The bigger is better model of youth sports delights adults. We see our kids improve their skills and join highly competitive travel teams, a feat that impresses friends in the neighborhood and validates our superior parenting. The thousands of adults whose living depends on the billiondollar youth sports economy—selling gear, services, hotel rooms, and such—also are happy. As the wheels of commerce spin, these people also win.
Only kids are losers here. Their voices are rarely heard, and then only to justify the questionable judgments of adults. It’s not surprising that children lose their enthusiasm for organized sports, drifting away from such activities or dropping them completely. Training is too intense. Games are too pressurized. Demanding coaches and parents who expect their children to perform as stars and win college scholarships have taken the fun out of the games.
Dr. Lyle Micheli, founder of the first pediatric sports medicine clinic in the United States, at Children’s Hospital Boston, says he frequently sees young patients suffering burnout. He just doesn’t realize it right away because the patient’s initial complaint is of some physical injury—a sore knee or tender shoulder.
When the injury fails to improve as expected after several weeks, it can signal that the patient isn’t motivated to return to his or her sport. “This can often be their escape ticket from the whole process,” says Micheli.

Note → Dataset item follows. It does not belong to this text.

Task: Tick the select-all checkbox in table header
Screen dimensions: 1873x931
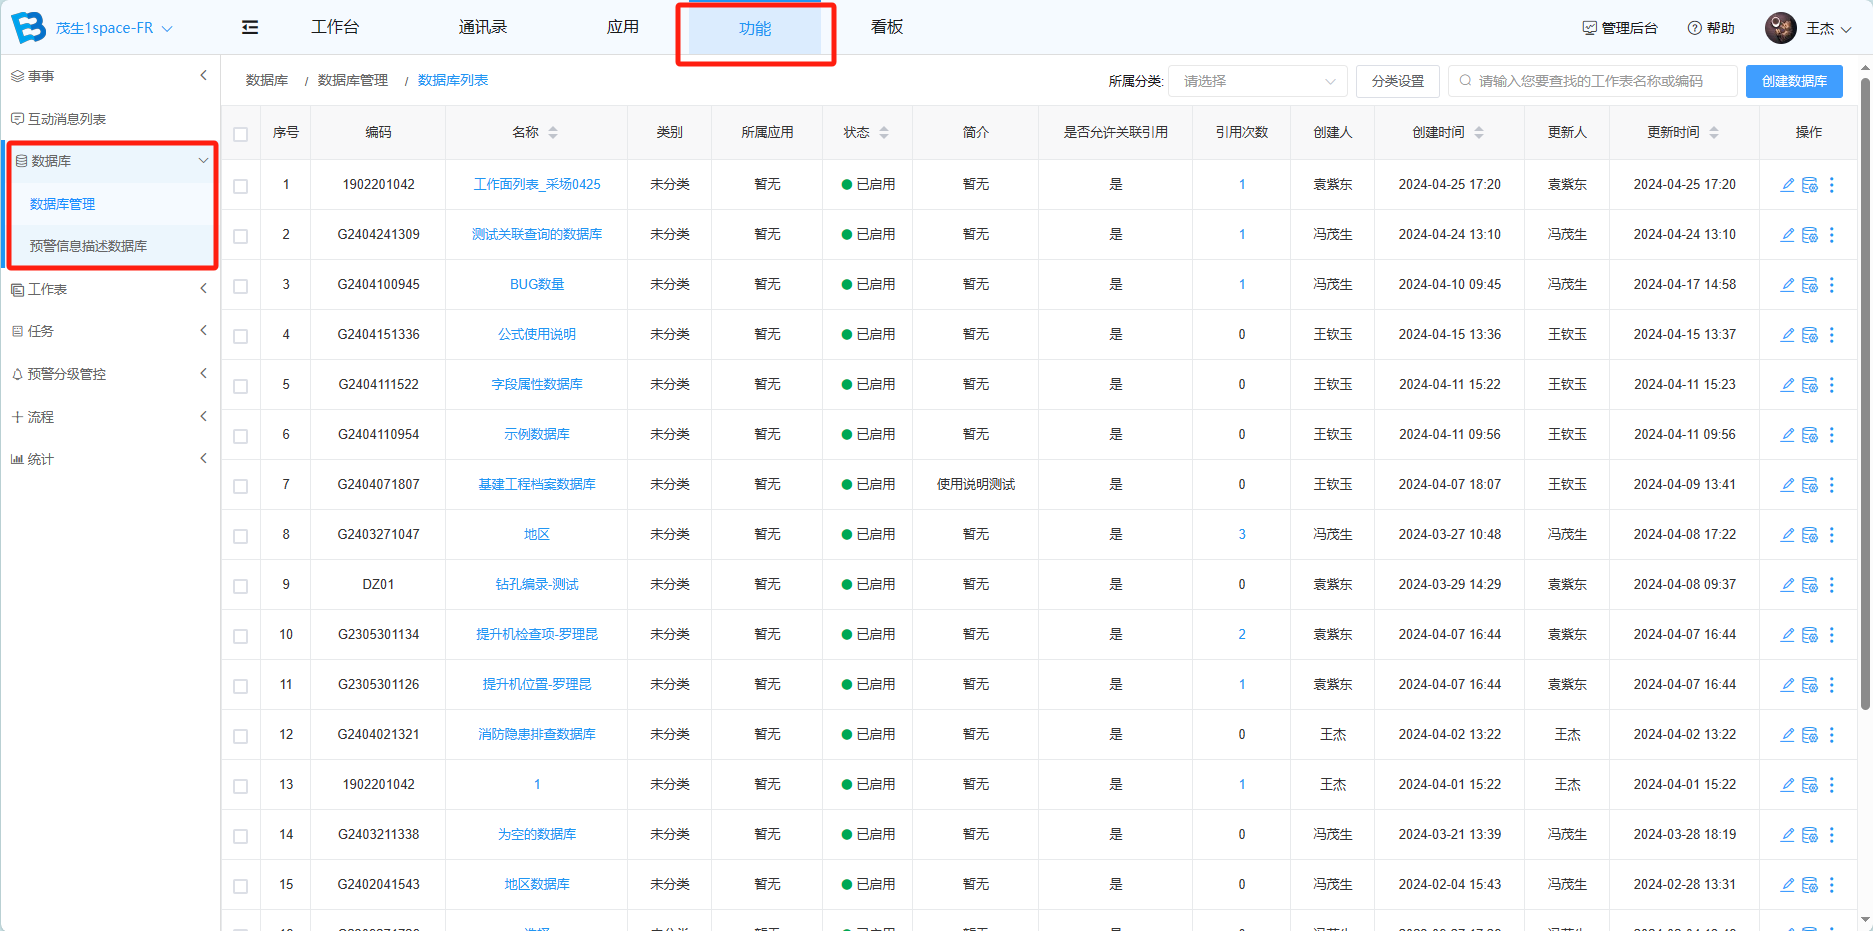Action: (241, 134)
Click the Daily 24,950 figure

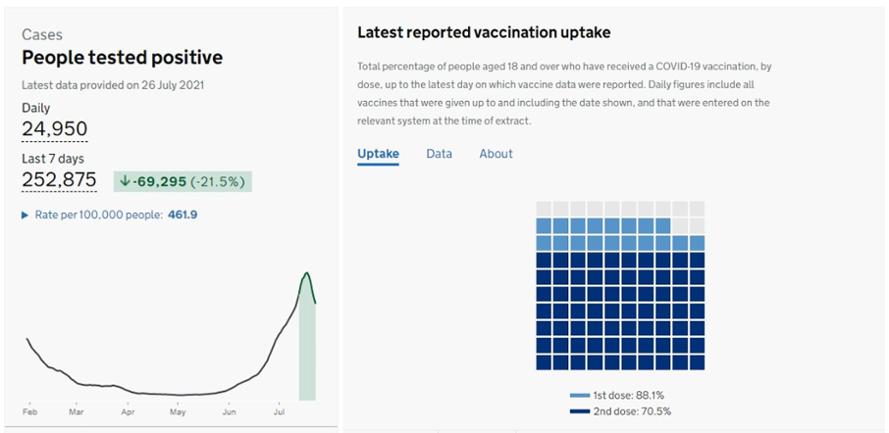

That the young patients are unable or unwilling to tell their parents that they want to stop playing is revealing. Some have stayed in their sport long after they wanted to quit because they anguished over announcing their decision at home. “Kids are smart enough to know that their parents really like the idea that they’re playing soccer, and you just don’t quit,” Micheli says. “If you walked up to your parents at the dinner table and said, ‘I am sick of soccer, I don’t want to play anymore,’ who knows? They might break down and cry.”